Concernant les chiffres de la délinquance, la Cour des Comptes juge douteux les chiffres qui mettent en avant une baisse de cette dernière. Peut-on faire dire ce que l'on veut aux chiffres ?
JPB : On peut bien faire dire aux chiffres ce qu’on veut. Ce qui compte ce ne sont pas les chiffres mais le taux d’élucidation. Par ailleurs combien y a-t-il de gens qui ne vont pas déposer plainte par peur de déranger la police dans la nuit par exemple.
PhC : Les policiers font leur travail du mieux qu’ils peuvent et les chiffres restent les chiffres.
Pourtant le rapport souligne aussi une part de responsabilité des policiers qui refuseraient parfois d’enregistrer les plaintes ce qui a eu pour conséquence selon le rapport d’éviter une hausse statistique de la délinquance en 2009.
JPB : C’est un argument inacceptable. Tout policier doit accepter une plainte. Si toutefois il ne le faisait pas c’est grave mais vous savez si un policier n’a pas envie il existe de nombreux lieux de dépôts de plainte sur l'agglomération lyonnaise. Dans ce cas précis, il faut tout faire pour aller ailleurs.
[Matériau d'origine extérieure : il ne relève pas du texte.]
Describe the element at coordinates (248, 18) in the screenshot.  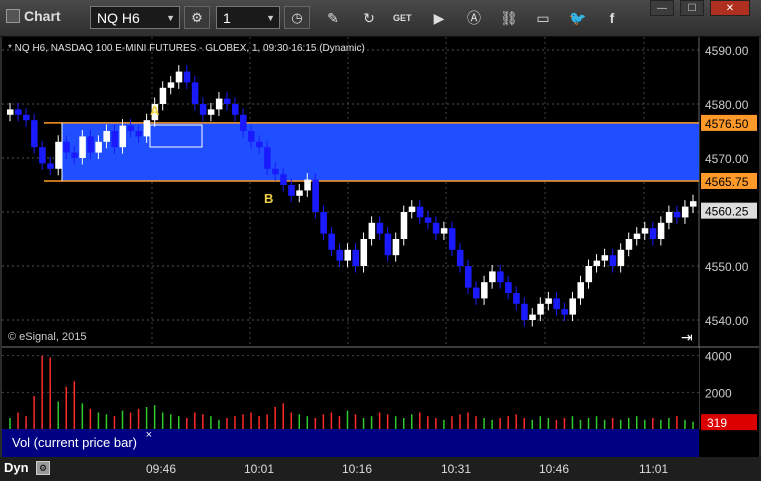
I see `interval-input: 1 ▼` at that location.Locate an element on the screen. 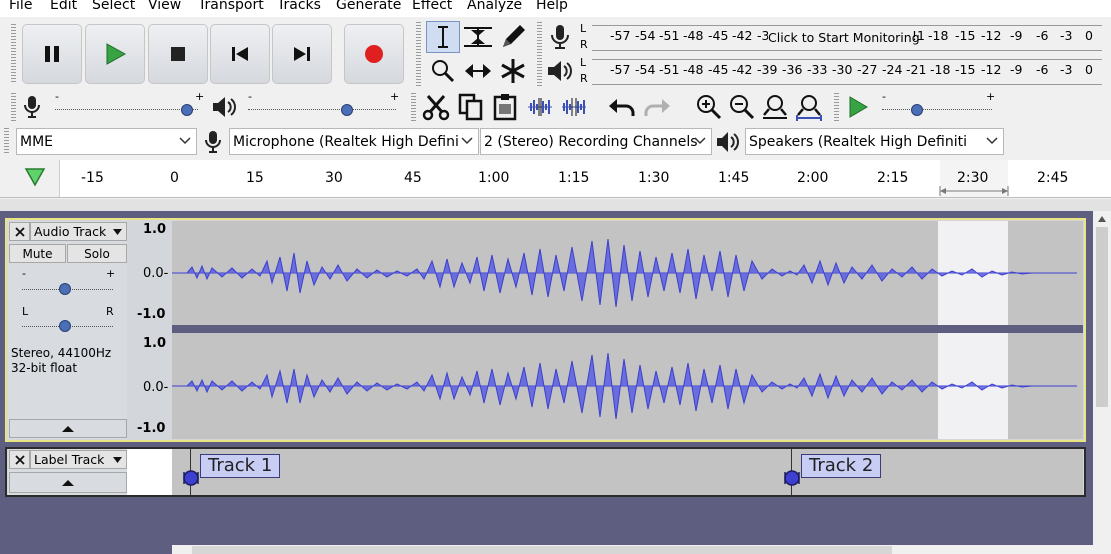  menu-analyze: Analyze is located at coordinates (494, 6).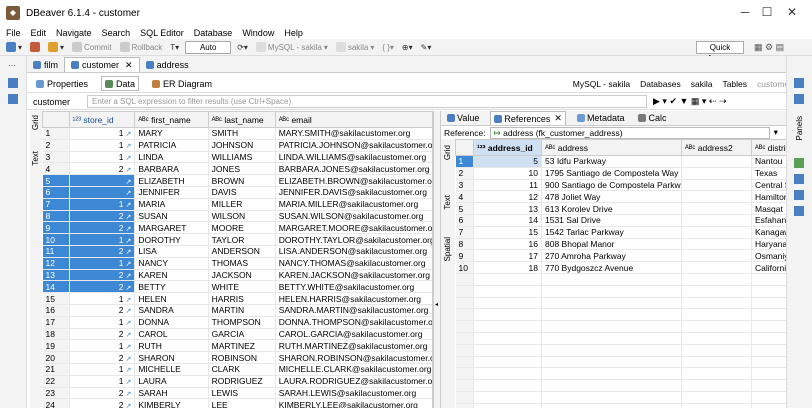 The height and width of the screenshot is (408, 812). What do you see at coordinates (56, 310) in the screenshot?
I see `row-number: 16` at bounding box center [56, 310].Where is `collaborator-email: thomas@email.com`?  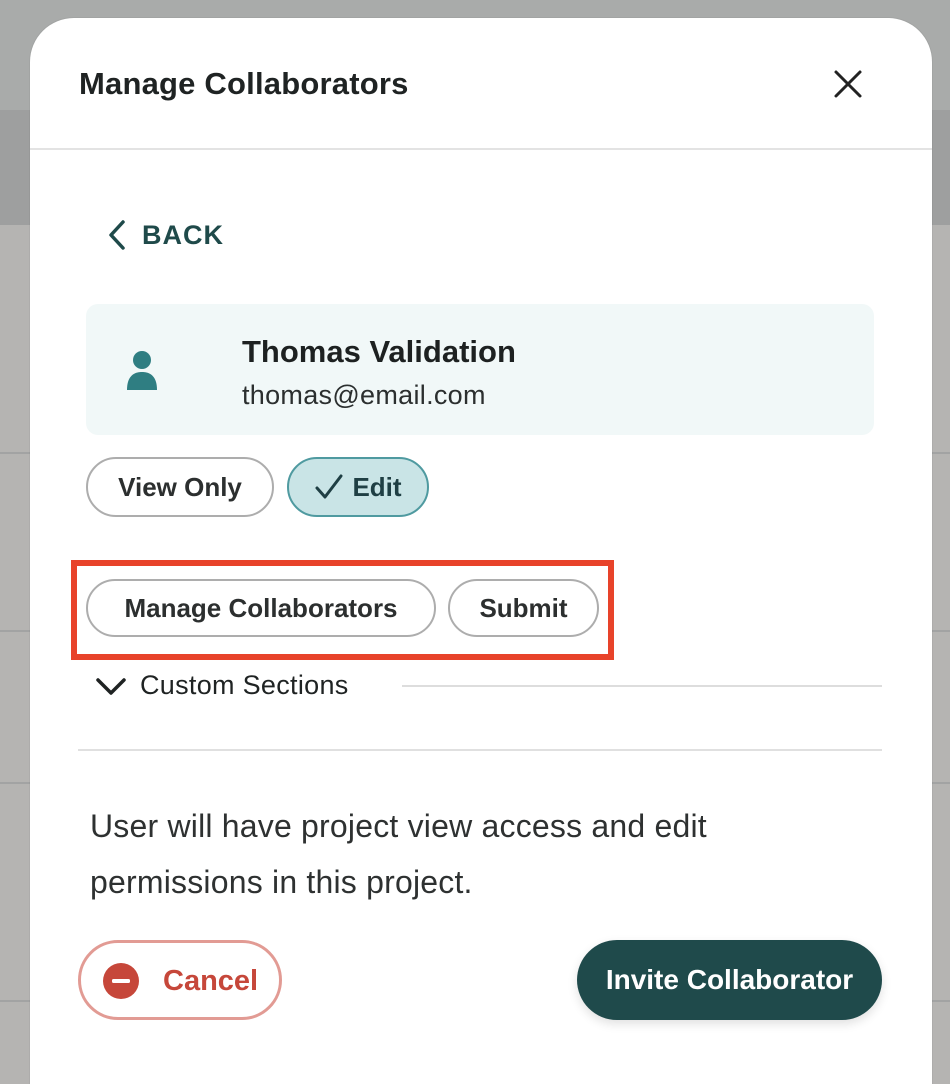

PhC : Je pense que le ministère a fait un maximum d’efforts sur ce point et il me semble que les statistiques ont été fiabilisées.
Sur la vidéosurveillance, le rapport remet en cause "un développement rapide mais coûteux". Quelle est votre positon sur cet outil ?
JPB : Le problème c’est que derrière ces caméras il faut des hommes. Aussi il est important de rappeler que ces outils sont surtout utilisés par les municipalités et non pas par la police nationale. Les fonctionnaires de police sont là pour faire un travail d’intervention, les caméras permettent d’identifier les individus pour des délits graves tels que des crimes et sur certains cas ils sont très efficaces. La vidéo protection est un appui pour la justice mais elle a des coûts financiers effectivement.
PhC : Il est évident que la vidéosurveillance coûte cher en exploitation, en gestion. Par ailleurs elle présente des limites puisque la délinquance s’adapte à cet outil. L’autre problème c’est que parfois elle sert surtout dans l’intérêt des maires. Un d’entre eux m’expliquaient l’autre jour qu’il avait dans sa commune 100 caméras qui tournaient 24h sur 24. Cela fait 2400 heures d’exploitation. Comment voulez vous qu’il y ait assez d’hommes derrière ?
L’idéal c’est que cette vidéosurveillance permette d’intervenir dans la minute mais souvent c’est simplement de l’enregistrement. En tout cas cela doit être le rôle des fonctionnaires de police d’être derrière les caméras et pas à des sociétés privées. On ne peut pas confier la sécurité à des organes privés sinon cela pose la question de savoir jusqu’où on va aller dans la surveillance des gens.